Before long, she said, it was overwhelming.
Daily living was a struggle.
“When we first moved in there, there was no water. I was carrying 5-gallon buckets of water to my house,” she said. Branscum’s mother, a widow, lives across the road.
“You feel like you’re some pioneer woman from some other century. When we got water, I was like, ‘Oh, thank you, Lord, thank you; we have water. Thank you; we have water,’” she said, laughing.
She said her faith has kept her going, too.
“The more storms you have to go through, the easier it is to make it through, especially if you know God is there for you,” she said.
Her situation came to light when interim Superintendent Brian Cossey brought Branscum’s daughter home after the little girl didn’t get on the bus.
“When he came up to the door, he saw how bad it was,” Branscum said.
“Instead of being judgmental, he went to the counselor and said, ‘We need to see if we can help this family.’”
As Cossey puts it, “We saw a need.”
He consulted elementary school counselor Denise Warren.
“[We] put our heads together,” he said.
Cossey said a cleanup was held one Saturday a few months ago. About 60 volunteers participated, including community members, church groups, and students from Guy-Perkins and Hendrix College.
“It’s a great project for us,” Cossey said. “I was really, really impressed by the amount of kids who showed up and the work they did. It was a great day.

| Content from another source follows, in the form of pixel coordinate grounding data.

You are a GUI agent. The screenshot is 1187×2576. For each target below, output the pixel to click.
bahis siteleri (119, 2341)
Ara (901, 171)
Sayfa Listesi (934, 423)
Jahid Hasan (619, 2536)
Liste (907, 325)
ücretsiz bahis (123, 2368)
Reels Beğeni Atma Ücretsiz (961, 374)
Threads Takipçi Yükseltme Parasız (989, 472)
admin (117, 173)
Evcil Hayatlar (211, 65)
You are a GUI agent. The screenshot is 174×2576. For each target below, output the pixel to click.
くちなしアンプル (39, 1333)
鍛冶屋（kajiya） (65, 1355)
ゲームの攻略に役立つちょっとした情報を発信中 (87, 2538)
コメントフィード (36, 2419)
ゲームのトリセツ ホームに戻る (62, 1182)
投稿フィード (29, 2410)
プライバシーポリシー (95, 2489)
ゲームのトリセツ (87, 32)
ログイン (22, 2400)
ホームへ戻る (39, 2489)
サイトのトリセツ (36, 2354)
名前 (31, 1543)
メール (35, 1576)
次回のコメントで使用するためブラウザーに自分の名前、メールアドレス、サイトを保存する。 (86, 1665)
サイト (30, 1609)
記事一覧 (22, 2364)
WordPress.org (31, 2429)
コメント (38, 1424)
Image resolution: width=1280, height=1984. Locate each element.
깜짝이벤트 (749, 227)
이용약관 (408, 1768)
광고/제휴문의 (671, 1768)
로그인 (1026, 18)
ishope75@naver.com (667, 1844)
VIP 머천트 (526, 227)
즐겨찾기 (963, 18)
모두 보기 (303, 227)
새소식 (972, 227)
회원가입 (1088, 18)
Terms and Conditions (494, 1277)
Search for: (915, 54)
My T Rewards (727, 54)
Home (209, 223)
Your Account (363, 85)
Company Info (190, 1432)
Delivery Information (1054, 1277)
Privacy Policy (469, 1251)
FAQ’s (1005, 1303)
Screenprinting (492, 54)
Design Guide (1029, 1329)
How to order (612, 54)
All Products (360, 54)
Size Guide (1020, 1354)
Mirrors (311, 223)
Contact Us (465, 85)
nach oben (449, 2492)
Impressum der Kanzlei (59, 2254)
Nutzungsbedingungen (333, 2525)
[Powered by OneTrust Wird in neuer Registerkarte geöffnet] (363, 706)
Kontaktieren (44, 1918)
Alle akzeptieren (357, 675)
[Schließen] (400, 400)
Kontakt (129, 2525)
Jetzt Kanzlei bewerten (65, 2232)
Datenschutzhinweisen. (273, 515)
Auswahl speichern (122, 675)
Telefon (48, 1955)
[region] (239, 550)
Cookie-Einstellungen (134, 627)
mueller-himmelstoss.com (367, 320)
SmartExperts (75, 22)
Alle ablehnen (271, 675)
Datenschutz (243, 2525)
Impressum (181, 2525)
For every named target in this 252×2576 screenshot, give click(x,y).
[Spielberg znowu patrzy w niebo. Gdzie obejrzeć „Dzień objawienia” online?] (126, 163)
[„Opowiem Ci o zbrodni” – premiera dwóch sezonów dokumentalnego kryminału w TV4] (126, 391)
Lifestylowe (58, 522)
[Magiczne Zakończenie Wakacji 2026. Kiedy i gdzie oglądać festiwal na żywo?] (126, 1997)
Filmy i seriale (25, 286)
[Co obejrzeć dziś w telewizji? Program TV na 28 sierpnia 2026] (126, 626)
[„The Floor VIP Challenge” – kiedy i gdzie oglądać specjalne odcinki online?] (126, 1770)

“We basically picked up her entire yard. We had some ladies working inside helping clean up as we were cleaning outside.”
Branscum said the outpouring of help brought her to tears.
“It was such a blessing to be free and not have that worry about what people thought of you and let them help you,” she said.
“Once you let somebody in and you let go of that pride, it’s good.”
Cossey said scrap metal in the yard was taken to sell.
“We also took several loads to the auction, and she made some cash money for that,” Cossey said.
He said handymen, including certified electricians and plumbers, have volunteered to help Branscum.
Branscum said that a month after the school became aware of her situation, her daughter’s teacher and teacher’s husband weatherproofed her house.
“That helped so much,” she said.
Branscum said one of the first people to help her was Tim Milton of Conway, who repaired a leaking chimney “out of the kindness of his heart.”
She said Milton has since died.
Branscum said she wanted to give up at times, “but when the kids got behind us, you don’t want to give up when they have so much hope.”
The high school FBLA’s spring service project was Buy a Board — Build a Home.
Boards were sold for $5, or $10 if people wanted to sign them.
Habitat for Humanity of Faulkner County will use those boards in another
Shenel Sandidge, executive director of Habitat for Humanity of Faulkner County, said the FBLA raised $1,800.
The used mobile home cost $1,500, she said, and the extra $300 will be used to buy materials for the Branscums.
“We will provide some of the materials we have in storage, like carpet, tile and vanities and range hoods, stuff like that,” Sandidge said.
She said the Sigma Nu fraternity at the University of Central Arkansas will help refurbish the mobile home.
“I’m looking to be done with it at the end of March,” she said.
It will be rehabilitated in a mobile-home park in Conway, then moved to Branscum’s property, Sandidge said.
Branscum said she is appreciative and touched by the actions of the volunteers.
“I see so many people in the world, and they think they’re alone, and they’re not,” Branscum said.